§ **Excerto**

Miloca Mendes vive, trabalha e desloca-se, na maioria dos dias, dentro de dois retângulos, na Mouraria. São poucas as vezes em que sai daqueles dois paralelepípedos paralelos. Não precisa, não quer, não pode. Num dos espaços é cozinheira, dona de um restaurante guineense, mulher das limpezas e mão de obra para todas as tarefas necessárias. No outro é mãe e pai da recém-nascida Leonor, num dos bairros mais tradicionais de Lisboa.
Quando saiu da Guiné-Bissau, em 2006 e com 19 anos, era mulher-criança, inocente. Em Bissau, passava mais tempo a jogar à bola com os rapazes que a pensar nos primeiros beijos ou namorados. Tem saudades destes tempos, muitas saudades. Veio para Portugal para ser operada - um acidente de automóvel fez com que precisasse de uma cirurgia, que não era possível executar no seu país. Uma cicatriz na testa, do lado direito, é a lembrança ainda presente desta viagem não programada.

§ **Dados brutos**
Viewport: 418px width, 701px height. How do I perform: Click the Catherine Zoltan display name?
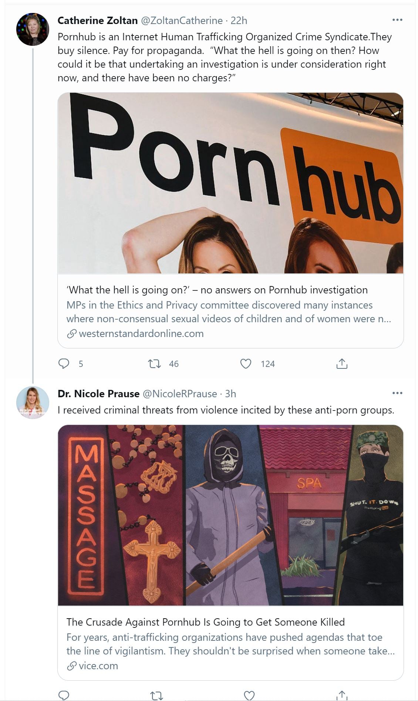coord(98,21)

§ **Instruções da tarefa**
Edite o excerto sobre Miloca Mendes de "Quando saiu da" a "viagem não programada.", substituindo "cicatriz" por "marca".

§ **Resposta ao exercício**
Quando saiu da Guiné-Bissau, em 2006 e com 19 anos, era mulher-criança, inocente. Em Bissau, passava mais tempo a jogar à bola com os rapazes que a pensar nos primeiros beijos ou namorados. Tem saudades destes tempos, muitas saudades. Veio para Portugal para ser operada - um acidente de automóvel fez com que precisasse de uma cirurgia, que não era possível executar no seu país. Uma marca na testa, do lado direito, é a lembrança ainda presente desta viagem não programada.